Publication year - 2004
Publication title -
the journal of physiology
Language(s) - English
Resource type - Journals
SCImago Journal Rank - 1.802
H-Index - 240
eISSN - 1469-7793
pISSN - 0022-3751
DOI - 10.1113/jphysiol.2004.070615
Subject(s) - carbachol , chemistry , bay k8644 , depolarization , myosin light chain phosphatase , contraction (grammar) , rho associated protein kinase , biophysics , endocrinology , medicine , myosin light chain kinase , muscle contraction , voltage dependent calcium channel , kinase , calcium , biology , myosin , biochemistry , receptor
Recent data have shown Ca 2+ ‐dependent activation of Rho‐kinase by sustained depolarization of arterial smooth muscle. Visceral smooth muscles, however, contract phasically in response to action potentials and it is unclear whether Ca 2+ ‐dependent or ‐independent Rho‐kinase activation occurs. We have therefore investigated this, under physiologically relevant conditions, in intact ureter. Action potentials, ionic currents, Ca 2+ transients, myosin light chain (MLC) phosphorylation and phasic contraction evoked by action potentials in guinea‐pig and rat ureter were investigated. In rat, but not guinea‐pig ureter, three Rho‐kinase inhibitors, Y‐27632, HA‐1077 and H‐1152, significantly decreased phasic contractions and Ca 2+ transients. Voltage‐ and current‐clamp data showed that Rho‐kinase inhibition reduced the plateau component of the action potential, inhibited Ca 2+ ‐channels and, indirectly, Ca 2+ ‐activated Cl − channels. The Ca 2+ channel agonist Bay K8644 could reverse these effects.
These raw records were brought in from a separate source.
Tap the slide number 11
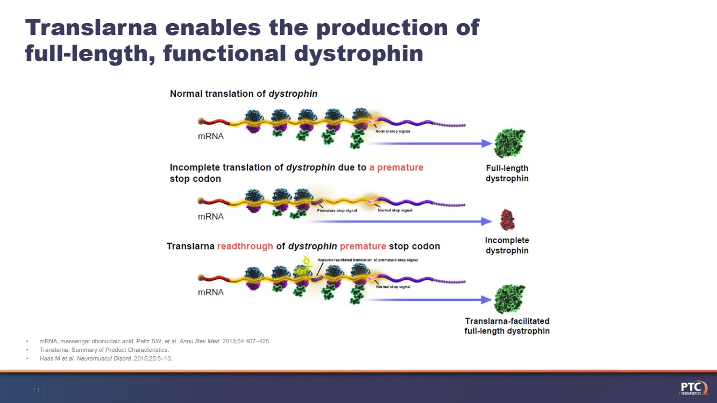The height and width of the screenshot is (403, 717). pos(36,390)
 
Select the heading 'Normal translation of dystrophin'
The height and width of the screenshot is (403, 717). pos(244,94)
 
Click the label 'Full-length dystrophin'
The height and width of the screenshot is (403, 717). pos(507,173)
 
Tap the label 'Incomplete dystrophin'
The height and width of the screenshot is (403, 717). pos(507,245)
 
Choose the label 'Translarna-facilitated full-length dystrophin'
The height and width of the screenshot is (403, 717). pos(507,326)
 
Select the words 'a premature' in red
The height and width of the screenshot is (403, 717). pos(396,167)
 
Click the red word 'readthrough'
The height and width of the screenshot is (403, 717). pos(245,246)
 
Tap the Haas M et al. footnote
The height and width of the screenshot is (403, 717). pos(105,359)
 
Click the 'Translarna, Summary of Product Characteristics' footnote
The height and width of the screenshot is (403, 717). pos(104,350)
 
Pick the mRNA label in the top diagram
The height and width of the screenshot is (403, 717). pos(211,137)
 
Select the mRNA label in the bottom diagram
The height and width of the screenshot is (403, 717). pos(211,293)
The K + channel blocker TEA could also reverse the inhibitory effect of Y‐27632 on the action potential and Ca 2+ transient. Ca 2+ transients and inward current, activated by carbachol‐induced sarcoplasmic reticulum Ca 2+ release, were not affected by Rho‐kinase inhibition. Rho‐kinase inhibition produced a Ca 2+ ‐independent increase in the relaxation rate of contraction, associated with acceleration of MLC dephosphorylation, which was sensitive to calyculin A. These data show for the first time that: (1) Rho‐kinase has major effects on Ca 2+ signalling associated with the action potential, (2) this effect is species dependent and (3) Rho‐kinase controls relaxation of phasic contraction of myogenic origin. Thus Rho‐kinase can modulate phasic smooth muscle in the absence of agonist, and the mechanisms are both Ca 2+ ‐dependent, involving ion channels, and Ca 2+ ‐independent, involving MLC phosphorylation activity.